* Data excerpts:
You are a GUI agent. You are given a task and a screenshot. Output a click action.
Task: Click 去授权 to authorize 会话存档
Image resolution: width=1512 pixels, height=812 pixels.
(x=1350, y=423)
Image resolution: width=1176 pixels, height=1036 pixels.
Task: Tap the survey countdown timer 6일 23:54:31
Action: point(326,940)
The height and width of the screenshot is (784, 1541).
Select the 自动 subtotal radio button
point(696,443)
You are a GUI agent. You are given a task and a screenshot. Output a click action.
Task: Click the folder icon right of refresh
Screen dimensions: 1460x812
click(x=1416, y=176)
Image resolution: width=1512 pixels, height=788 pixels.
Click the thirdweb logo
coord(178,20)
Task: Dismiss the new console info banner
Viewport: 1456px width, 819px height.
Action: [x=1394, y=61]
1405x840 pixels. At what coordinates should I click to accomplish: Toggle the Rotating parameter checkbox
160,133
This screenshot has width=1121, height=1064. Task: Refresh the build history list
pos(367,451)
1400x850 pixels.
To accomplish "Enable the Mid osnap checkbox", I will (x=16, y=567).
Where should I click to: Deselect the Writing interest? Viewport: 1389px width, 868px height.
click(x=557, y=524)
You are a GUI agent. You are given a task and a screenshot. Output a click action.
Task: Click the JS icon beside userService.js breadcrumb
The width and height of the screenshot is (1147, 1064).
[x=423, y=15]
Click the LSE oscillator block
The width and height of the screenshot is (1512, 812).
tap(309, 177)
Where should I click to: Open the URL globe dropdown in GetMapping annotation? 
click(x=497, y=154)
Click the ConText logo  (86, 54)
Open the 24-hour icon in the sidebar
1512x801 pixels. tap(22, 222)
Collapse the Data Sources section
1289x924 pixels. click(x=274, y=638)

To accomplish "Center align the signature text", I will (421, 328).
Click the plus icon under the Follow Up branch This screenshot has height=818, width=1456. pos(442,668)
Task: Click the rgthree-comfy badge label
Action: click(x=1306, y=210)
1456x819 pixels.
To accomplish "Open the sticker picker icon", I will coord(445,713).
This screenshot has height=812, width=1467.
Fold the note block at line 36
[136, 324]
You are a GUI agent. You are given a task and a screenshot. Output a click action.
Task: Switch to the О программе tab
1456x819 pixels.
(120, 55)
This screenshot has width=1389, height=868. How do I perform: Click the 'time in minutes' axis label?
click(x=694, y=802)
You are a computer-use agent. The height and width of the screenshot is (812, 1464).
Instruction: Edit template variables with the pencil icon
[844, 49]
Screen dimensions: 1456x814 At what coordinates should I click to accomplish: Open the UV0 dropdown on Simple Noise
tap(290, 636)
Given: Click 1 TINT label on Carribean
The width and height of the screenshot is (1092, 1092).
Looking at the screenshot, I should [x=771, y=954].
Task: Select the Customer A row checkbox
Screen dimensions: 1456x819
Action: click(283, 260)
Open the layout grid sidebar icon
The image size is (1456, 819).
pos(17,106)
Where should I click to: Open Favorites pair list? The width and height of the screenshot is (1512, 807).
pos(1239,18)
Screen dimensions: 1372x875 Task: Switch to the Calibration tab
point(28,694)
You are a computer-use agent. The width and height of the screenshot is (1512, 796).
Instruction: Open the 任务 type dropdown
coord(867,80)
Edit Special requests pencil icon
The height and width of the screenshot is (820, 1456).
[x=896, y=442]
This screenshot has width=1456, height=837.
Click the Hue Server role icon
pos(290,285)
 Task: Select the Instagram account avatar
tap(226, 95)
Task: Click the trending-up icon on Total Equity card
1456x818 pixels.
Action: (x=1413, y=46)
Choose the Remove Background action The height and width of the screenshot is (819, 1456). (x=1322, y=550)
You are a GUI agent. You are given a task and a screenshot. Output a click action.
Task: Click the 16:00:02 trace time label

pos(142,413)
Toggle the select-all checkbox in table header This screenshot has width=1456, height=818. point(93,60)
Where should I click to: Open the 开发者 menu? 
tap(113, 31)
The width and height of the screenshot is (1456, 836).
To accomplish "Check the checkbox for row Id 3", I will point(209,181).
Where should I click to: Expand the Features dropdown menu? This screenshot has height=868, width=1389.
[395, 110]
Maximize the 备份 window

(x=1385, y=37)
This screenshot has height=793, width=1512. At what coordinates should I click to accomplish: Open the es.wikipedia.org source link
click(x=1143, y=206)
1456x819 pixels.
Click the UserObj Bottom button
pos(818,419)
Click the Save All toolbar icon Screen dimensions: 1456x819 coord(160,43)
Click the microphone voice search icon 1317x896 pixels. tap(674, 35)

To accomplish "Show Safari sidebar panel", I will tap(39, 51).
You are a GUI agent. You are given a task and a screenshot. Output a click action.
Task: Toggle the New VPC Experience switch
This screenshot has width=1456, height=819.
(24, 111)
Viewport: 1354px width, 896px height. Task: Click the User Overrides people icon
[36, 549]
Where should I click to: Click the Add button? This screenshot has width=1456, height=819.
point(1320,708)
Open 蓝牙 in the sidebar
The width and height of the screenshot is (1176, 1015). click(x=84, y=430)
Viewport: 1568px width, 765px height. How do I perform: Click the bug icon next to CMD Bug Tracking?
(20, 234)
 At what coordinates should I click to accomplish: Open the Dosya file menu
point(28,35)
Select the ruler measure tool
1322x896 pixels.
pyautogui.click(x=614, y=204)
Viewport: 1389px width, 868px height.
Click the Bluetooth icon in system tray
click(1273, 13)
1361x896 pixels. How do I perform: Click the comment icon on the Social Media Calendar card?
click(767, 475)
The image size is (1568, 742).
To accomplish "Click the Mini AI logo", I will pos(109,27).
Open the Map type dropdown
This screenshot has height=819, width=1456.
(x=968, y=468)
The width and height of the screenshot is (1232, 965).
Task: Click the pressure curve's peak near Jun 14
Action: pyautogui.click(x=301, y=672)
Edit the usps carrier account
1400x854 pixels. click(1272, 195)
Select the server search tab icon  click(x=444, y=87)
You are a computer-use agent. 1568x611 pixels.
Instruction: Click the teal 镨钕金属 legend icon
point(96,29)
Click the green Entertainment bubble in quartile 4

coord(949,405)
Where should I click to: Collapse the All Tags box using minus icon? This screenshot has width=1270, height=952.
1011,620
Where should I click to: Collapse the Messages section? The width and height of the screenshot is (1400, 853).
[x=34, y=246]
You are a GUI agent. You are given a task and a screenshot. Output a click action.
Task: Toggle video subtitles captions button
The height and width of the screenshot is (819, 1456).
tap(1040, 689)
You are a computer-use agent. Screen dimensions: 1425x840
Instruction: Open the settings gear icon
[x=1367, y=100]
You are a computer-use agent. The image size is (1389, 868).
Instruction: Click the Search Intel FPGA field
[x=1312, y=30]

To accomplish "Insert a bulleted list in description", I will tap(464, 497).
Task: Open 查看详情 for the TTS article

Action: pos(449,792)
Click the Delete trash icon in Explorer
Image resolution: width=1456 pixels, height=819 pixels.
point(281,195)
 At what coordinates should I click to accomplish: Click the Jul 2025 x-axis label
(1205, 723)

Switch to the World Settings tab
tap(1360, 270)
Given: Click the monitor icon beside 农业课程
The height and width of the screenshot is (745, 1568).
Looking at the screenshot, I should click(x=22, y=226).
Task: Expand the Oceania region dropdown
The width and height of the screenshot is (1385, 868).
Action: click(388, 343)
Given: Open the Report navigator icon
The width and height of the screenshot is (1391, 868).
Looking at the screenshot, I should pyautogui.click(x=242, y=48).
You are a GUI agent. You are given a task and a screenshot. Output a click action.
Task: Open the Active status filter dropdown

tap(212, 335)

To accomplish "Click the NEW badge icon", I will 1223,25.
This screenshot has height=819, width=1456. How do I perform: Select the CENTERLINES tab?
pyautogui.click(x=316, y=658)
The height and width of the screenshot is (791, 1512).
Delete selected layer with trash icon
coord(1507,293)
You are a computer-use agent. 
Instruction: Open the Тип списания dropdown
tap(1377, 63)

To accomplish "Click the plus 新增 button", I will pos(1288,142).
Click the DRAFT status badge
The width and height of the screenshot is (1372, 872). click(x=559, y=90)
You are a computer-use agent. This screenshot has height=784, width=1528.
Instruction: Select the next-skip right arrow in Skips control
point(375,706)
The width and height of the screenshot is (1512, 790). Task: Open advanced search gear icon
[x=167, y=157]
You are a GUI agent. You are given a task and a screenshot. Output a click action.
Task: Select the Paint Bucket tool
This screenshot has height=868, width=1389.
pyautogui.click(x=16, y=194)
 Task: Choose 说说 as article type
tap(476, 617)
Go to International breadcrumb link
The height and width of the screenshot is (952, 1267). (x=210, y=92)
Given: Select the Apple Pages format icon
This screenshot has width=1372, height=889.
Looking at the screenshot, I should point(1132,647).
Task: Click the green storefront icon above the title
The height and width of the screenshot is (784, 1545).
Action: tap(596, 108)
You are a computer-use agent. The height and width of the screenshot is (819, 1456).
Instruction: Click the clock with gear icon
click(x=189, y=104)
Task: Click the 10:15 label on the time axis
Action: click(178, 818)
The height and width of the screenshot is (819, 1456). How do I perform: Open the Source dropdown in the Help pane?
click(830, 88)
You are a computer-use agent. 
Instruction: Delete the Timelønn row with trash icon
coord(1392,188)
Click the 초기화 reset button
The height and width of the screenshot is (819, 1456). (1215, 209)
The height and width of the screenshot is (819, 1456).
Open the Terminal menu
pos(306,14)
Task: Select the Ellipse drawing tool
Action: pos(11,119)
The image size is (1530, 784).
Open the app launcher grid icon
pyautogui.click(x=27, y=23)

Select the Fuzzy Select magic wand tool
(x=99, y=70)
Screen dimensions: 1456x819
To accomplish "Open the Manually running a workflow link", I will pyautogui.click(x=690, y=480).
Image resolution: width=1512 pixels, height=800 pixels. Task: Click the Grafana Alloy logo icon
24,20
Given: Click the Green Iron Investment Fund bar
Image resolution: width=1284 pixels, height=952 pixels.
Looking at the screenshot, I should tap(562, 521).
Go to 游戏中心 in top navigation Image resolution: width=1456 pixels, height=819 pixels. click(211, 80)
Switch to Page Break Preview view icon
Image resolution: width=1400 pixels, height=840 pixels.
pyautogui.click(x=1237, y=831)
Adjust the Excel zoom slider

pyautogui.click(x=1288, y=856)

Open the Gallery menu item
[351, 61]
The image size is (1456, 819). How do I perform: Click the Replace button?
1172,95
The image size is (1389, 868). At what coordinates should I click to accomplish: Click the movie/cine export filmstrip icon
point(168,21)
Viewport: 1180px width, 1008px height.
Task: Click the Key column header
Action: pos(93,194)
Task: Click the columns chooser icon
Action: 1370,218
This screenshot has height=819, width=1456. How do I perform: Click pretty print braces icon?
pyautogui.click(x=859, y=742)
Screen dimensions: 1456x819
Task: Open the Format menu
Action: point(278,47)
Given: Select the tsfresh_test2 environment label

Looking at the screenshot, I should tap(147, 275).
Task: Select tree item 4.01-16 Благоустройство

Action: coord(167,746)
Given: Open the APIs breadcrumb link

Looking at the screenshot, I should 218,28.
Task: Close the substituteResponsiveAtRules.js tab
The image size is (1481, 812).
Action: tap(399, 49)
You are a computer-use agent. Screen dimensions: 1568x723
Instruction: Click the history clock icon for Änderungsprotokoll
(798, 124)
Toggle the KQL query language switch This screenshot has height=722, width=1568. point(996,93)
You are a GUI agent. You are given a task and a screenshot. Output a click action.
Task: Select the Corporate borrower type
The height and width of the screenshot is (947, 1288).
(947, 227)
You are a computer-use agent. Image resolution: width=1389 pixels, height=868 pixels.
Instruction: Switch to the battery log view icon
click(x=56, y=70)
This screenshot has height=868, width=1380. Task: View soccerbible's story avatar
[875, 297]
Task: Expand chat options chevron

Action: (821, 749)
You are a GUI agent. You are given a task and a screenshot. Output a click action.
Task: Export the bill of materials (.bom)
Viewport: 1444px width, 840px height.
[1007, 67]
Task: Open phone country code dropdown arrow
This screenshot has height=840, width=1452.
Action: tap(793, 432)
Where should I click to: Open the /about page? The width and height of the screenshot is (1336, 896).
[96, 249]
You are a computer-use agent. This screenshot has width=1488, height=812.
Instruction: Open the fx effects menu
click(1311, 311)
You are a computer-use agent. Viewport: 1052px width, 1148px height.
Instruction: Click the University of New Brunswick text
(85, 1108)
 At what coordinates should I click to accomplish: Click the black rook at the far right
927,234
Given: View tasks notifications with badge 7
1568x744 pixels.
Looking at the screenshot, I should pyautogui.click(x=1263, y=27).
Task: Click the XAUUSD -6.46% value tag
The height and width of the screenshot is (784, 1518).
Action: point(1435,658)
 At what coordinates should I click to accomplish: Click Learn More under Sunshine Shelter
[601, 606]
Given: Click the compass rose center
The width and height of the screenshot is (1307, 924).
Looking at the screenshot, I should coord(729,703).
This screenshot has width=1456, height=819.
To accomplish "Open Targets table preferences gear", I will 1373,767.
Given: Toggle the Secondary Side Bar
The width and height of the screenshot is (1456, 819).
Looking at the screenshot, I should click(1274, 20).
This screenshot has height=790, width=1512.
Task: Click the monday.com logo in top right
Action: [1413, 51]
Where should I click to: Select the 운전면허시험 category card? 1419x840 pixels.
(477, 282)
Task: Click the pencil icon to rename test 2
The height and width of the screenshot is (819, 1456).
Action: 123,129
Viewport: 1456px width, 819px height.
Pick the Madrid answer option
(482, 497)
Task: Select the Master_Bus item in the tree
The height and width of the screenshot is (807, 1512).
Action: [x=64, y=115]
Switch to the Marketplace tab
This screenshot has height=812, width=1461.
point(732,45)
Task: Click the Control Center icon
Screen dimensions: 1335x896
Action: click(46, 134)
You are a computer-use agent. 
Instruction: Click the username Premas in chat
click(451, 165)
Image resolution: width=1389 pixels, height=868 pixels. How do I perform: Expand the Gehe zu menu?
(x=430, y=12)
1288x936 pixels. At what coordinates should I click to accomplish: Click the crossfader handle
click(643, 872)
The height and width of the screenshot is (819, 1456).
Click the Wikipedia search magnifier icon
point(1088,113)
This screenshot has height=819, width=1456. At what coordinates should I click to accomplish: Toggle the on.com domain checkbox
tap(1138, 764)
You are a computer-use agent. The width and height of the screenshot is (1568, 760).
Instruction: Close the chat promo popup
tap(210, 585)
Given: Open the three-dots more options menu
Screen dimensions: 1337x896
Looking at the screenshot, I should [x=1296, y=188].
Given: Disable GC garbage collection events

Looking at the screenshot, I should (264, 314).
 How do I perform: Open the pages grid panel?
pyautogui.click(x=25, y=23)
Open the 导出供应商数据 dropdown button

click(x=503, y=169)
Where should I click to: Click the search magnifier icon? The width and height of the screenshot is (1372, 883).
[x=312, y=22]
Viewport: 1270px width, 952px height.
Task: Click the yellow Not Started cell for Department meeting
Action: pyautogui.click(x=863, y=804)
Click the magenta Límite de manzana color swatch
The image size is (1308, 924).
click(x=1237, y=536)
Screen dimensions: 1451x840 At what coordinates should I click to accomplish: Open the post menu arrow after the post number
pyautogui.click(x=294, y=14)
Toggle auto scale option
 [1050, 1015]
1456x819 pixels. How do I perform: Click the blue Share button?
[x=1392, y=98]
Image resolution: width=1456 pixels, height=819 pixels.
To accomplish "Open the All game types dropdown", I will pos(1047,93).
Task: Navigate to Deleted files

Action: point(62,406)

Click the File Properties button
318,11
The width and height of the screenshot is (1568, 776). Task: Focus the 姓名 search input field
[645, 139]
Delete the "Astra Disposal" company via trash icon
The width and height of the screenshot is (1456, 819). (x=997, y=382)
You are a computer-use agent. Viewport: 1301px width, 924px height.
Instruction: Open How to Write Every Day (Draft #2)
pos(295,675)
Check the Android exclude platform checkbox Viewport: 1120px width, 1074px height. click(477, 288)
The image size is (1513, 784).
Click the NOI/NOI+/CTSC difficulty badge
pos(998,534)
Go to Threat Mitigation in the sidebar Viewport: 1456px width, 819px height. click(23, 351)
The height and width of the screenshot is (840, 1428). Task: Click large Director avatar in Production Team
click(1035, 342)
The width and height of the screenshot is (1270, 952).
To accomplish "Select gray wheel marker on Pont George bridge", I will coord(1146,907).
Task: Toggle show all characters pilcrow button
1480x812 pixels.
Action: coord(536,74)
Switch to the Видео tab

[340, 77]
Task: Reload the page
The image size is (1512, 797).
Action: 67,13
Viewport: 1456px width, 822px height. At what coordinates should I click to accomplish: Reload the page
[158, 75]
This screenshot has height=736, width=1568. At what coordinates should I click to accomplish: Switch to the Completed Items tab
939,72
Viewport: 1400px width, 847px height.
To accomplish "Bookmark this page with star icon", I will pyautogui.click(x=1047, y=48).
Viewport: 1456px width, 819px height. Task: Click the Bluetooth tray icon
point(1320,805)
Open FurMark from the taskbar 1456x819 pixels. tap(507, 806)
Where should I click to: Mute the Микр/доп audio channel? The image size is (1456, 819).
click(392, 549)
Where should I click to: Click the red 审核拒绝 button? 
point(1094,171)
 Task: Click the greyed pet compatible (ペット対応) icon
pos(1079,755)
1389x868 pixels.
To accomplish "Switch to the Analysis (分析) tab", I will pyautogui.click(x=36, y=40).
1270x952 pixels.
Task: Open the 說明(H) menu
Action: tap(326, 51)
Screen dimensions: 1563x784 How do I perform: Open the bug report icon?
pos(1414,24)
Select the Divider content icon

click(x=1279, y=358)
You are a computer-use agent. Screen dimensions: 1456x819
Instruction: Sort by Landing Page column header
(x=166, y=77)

* Problem statement:
Write down again the exact lines running from the beginning of the data to the line containing "This screenshot has height=812, width=1467.", with both ends included.

* Reply to the task:
You are a GUI agent. You are given a task and a screenshot. Output a click action.
Task: Click 去授权 to authorize 会话存档
Image resolution: width=1512 pixels, height=812 pixels.
(x=1350, y=423)
Image resolution: width=1176 pixels, height=1036 pixels.
Task: Tap the survey countdown timer 6일 23:54:31
Action: point(326,940)
The height and width of the screenshot is (784, 1541).
Select the 自动 subtotal radio button
point(696,443)
You are a GUI agent. You are given a task and a screenshot. Output a click action.
Task: Click the folder icon right of refresh
Screen dimensions: 1460x812
click(x=1416, y=176)
Image resolution: width=1512 pixels, height=788 pixels.
Click the thirdweb logo
coord(178,20)
Task: Dismiss the new console info banner
Viewport: 1456px width, 819px height.
Action: [x=1394, y=61]
1405x840 pixels. At what coordinates should I click to accomplish: Toggle the Rotating parameter checkbox
160,133
This screenshot has width=1121, height=1064. Task: Refresh the build history list
pos(367,451)
1400x850 pixels.
To accomplish "Enable the Mid osnap checkbox", I will (x=16, y=567).
Where should I click to: Deselect the Writing interest? Viewport: 1389px width, 868px height.
click(x=557, y=524)
You are a GUI agent. You are given a task and a screenshot. Output a click action.
Task: Click the JS icon beside userService.js breadcrumb
The width and height of the screenshot is (1147, 1064).
[x=423, y=15]
Click the LSE oscillator block
The width and height of the screenshot is (1512, 812).
tap(309, 177)
Where should I click to: Open the URL globe dropdown in GetMapping annotation? 
click(x=497, y=154)
Click the ConText logo  (86, 54)
Open the 24-hour icon in the sidebar
1512x801 pixels. tap(22, 222)
Collapse the Data Sources section
1289x924 pixels. click(x=274, y=638)

To accomplish "Center align the signature text", I will (421, 328).
Click the plus icon under the Follow Up branch This screenshot has height=818, width=1456. pos(442,668)
Task: Click the rgthree-comfy badge label
Action: click(x=1306, y=210)
1456x819 pixels.
To accomplish "Open the sticker picker icon", I will coord(445,713).
This screenshot has height=812, width=1467.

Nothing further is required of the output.